A foreign company has invited a foreigner to the post of СЕО of its Moscow office. The drawing up of the employment contract has been entrusted to lawyers. Income tax accounts (NDFL) made available have raised several doubts. The foreign company has asked experts to carry out an inspection.
Everything seemed to be in order at first glance. But on closer inspection of the documents submitted it came to light that the lawyers made some initially incorrect assumptions and that some of the CEO’s private business trips to CIS countries (the company operates across the whole of the former Soviet Union) were completely unaccounted for, as well as his trips back home or to holiday resorts. As a result of this, the amount of over-withheld income tax seemed to be minimal. Over-withheld income tax comes about due to the particularities of the Russian tax code which requires the application of the standard rate of 13%, instead of the 30% for foreigners, in cases where they have spent no less than 180 days in the territory of the Russian Federation. Taking into account these private business trips, the CEO would have clocked up his 180 days later and, accordingly, the period for which he was liable for tax at the higher rate would have been longer. New accounts for over-withheld income tax for the different versions of the CEO’s work schedule were filled out. Russian tax legislation has its nuances regarding tax payments by RF non-residents. There are usually many foreigners in Western companies operating in Russia. The conditions governing their tax obligations are a substantial factor in drawing up their employment contracts and should be carefully worked out by financial experts.

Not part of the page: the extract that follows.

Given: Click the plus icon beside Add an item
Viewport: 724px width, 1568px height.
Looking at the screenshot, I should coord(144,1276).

An Austrian company has negotiated the construction of a factory making irrigation equipment with a regional government having signed a memorandum of intent. To carry out the project, a Russian daughter company has been registered. The local government has set aside a plot of land to build on and put the rights to lease it out to tender. However, on the eve of the tender, it refuses to name a price for any subsequent purchase of the land.

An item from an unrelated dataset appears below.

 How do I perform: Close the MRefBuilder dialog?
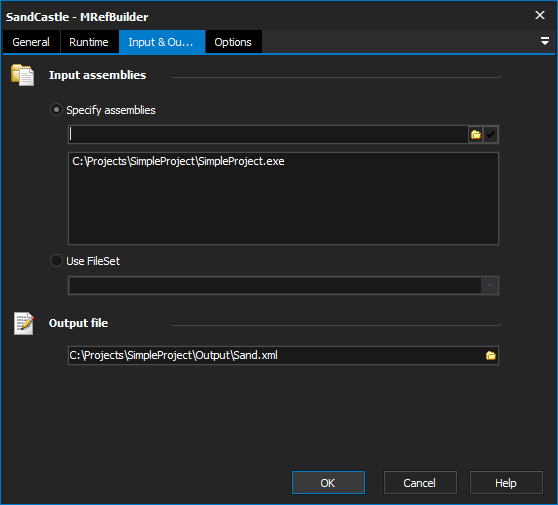click(540, 15)
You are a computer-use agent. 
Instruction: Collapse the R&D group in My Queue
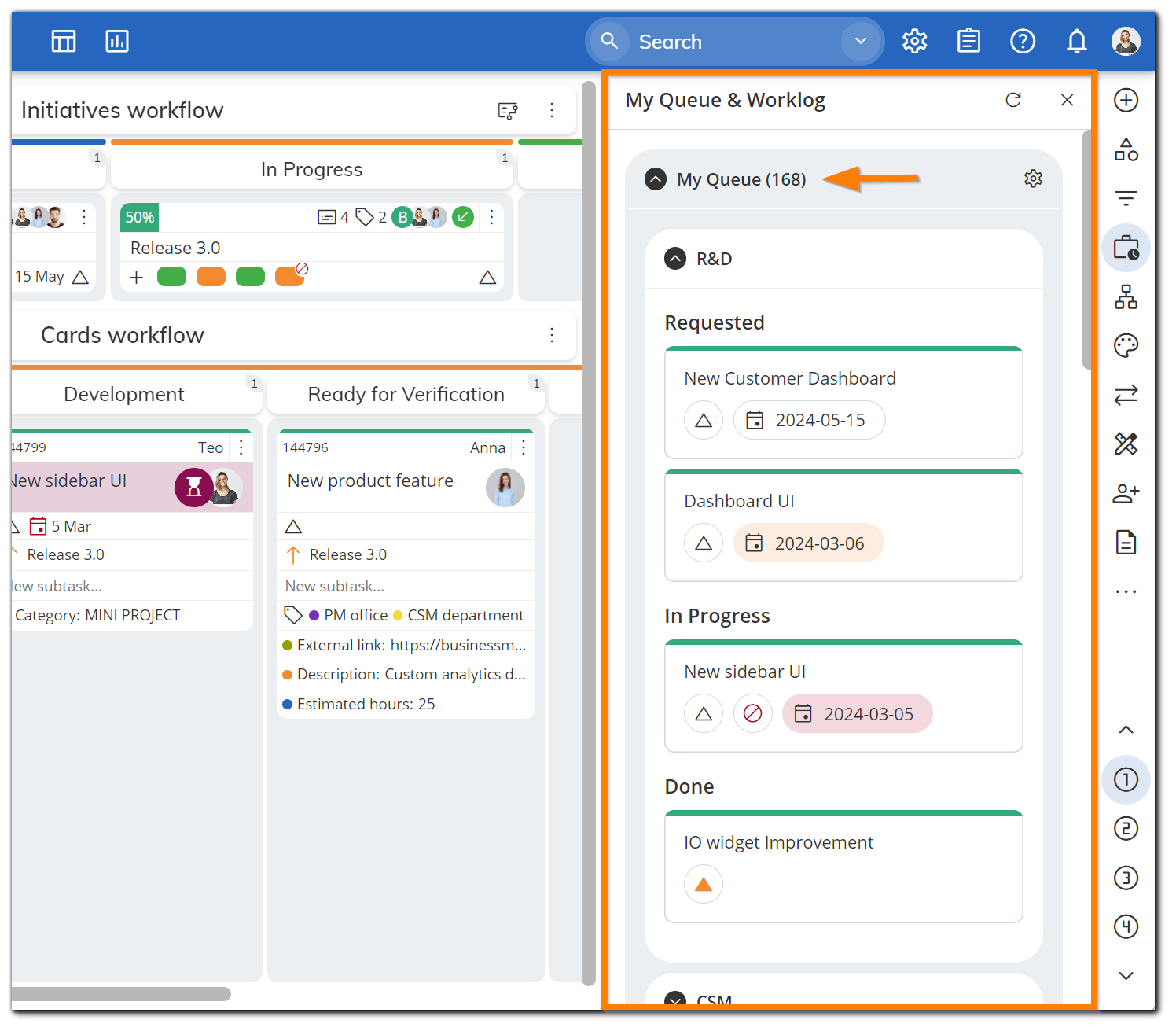tap(674, 258)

According to Russian law, the price for privatised land is calculated as a product of the cadastral values of the site, as well as the rate and divisible factor of the land tax. All three parameters are mutable, hence the government has refused to fix the sum. After looking into the situation, the Austrian company was recommended not to take part in the tender. As a result, the tender did not go ahead due to the lack of any bids submitted. The future fate of the project will be decided in a fresh round of negotiations between the Austrian company and the regional government.
A decision to launch the project with the prospects for the privatisation of the area of land being unclear would have been imprudent. This situation could have been envisaged in advance. Russian law does not allow for the possibility of including areas of land under state or municipal ownership in rental agreements, or for conditions to fix the future price of plots of land. Thus foreign companies implementing their projects on Russian territory should acquire land in ownership first, before embarking on the building of any sites. In any case, this issue should be raised in negotiations as early on as possible.
A foreign and Russian company have created a joint venture for the construction of a concrete factory. The Russian side has provided a plot of land which it owns, the foreign company is financing the construction. Once the factory has begun operating, the Russian side announces that it is exiting the joint venture and shuts off its partner’s access to the manufacturing area having filed for bankruptcy a year later.
Bankruptcy is a fairly widespread means of seizing assets. In this case, an unscrupulous partner, using its property ownership rights to the land, has attempted to take over the buildings and manufacturing infrastructure built with foreign money. The foreign company has filed a counter claim to recognise its rights to the land and received a positive court decision regarding its access to the manufacturing area, but the overall situation hasn’t changed. The factory is idle, and each side has filed new claims, one against the other. The result of which is that the ground was prepared for the file for bankruptcy. Further proceedings are in prospect.
Not having foreseen such a turn of events, the foreign company has incurred serious losses. When setting up a parity joint venture, it is best to observe parity in everything including investments. Under no circumstances agree to undertake the construction of manufacturing capacity at your own expense on land which you do not control, or to lease land without a stake in its ownership. Setting up a JV on an equal footing, with various shares at 50-50, in the event of conflict with owners is fraught with the risk of stalemate situations. You should only proceed with your investments into a JV when you have a controlling stake.
A Western company concludes an agreement with a Russian agricultural producer, putting up a 100% prepayment. But this year’s harvest is a failure. The Russian partner is not in a position to supply any produce or to return the funds paid to them in advance.
In this case, it is not a matter of unscrupulousness on the part of the partner, but of force majeure. The supplier promises to correct the situation and fulfil its obligations in the future but there are no guarantees of this.
It is inadvisable to provide a 100% advance payment for proposed deliveries especially in cases where circumstances beyond the partner’s control may interfere with contract fulfilment. Western companies often go into such deals assuming that they will be able to defend their interests through the courts. However, the system in Russia for reclaiming losses via the court is still extremely poorly developed. Assets can be easily removed via legal proceedings (so-called “asset draining”), and then there is nothing to take from the former partner. For foreign companies used to being able to rely on the courts, this turns out to be a huge surprise.
In such agreements, it is necessary to negotiate payment for post factum receipt of goods, or in proportion to their availability. Prepayment should be to the amount the company is prepared to risk as irrecoverable losses.